Your Stories

Too late. Too late for stories now.

 

My cousin died last Thursday at noon. My favourite cousin. The one I looked up to as a kid. She was fun-loving and full of energy and after she graduated from nursing school she moved to Santa Monica to work for a while before coming back home to get married.

“I have a cousin in California,” I would proudly tell my grade three classmates.

She told me a few months ago, "I feel dizzy and keep losing my balance when I play with my granddaughters. You know how much I love to dance with them!"

She went to the hospital for some tests. Brain tumour, they said. Too late. Nothing we can do.

My dearest cousin was dead in less than five months.

I went to visit her. I wanted her to help me remember stories from my childhood. I took a favourite photo. Black and white. 1954. I’m four. She’s nineteen. All of us are there on the dock at her grandparent’s cottage. My cousin’s in the water in her white bathing cap with her sister. I’m there with my brother, my parents, my aunt and uncle, and my grandparents who came from Europe to visit us that summer. They came just once. That wonderful summer. Opa in his white linen jacket, and full beard, always tickling me when we hugged. Oma, her thin white hair pulled back tightly in a bun, gold rimmed glasses and a silk dress, very formal.

I point to my grandparents. “Do you remember anything about them? Tell me, please. Any stories. I would love to know more about that summer.”

My cousin looks at the photo and smiles her lovely full happy smile. “Didn’t they live next door? They were so nice. Yes. I remember them. They lived right next door to us, didn’t they?”

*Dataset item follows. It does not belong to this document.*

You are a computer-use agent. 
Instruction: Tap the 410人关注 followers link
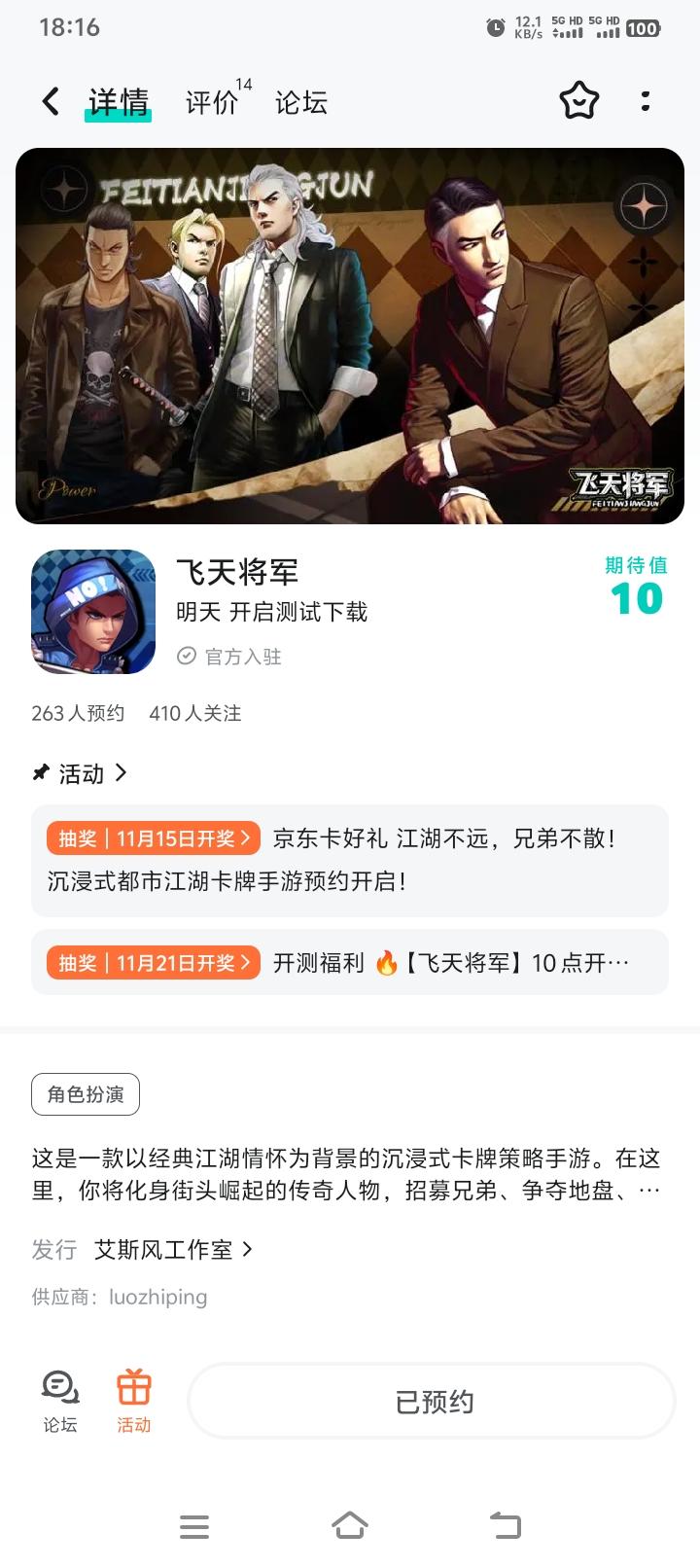click(194, 713)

I was too late. Too late for stories. Her stories intertwined with my memories of that long ago cottage day. We talked for a while. I kept to easy topics. The here and now. Her two sons going out fishing. Her granddaughters playing nearby.

But she couldn’t tell me any stories anymore. I was too late.

Don’t let my regret be yours. Ask your loved ones now. “Tell me your stories.” Record them. Write them down. If not for yourself, then for your kids. Do it now.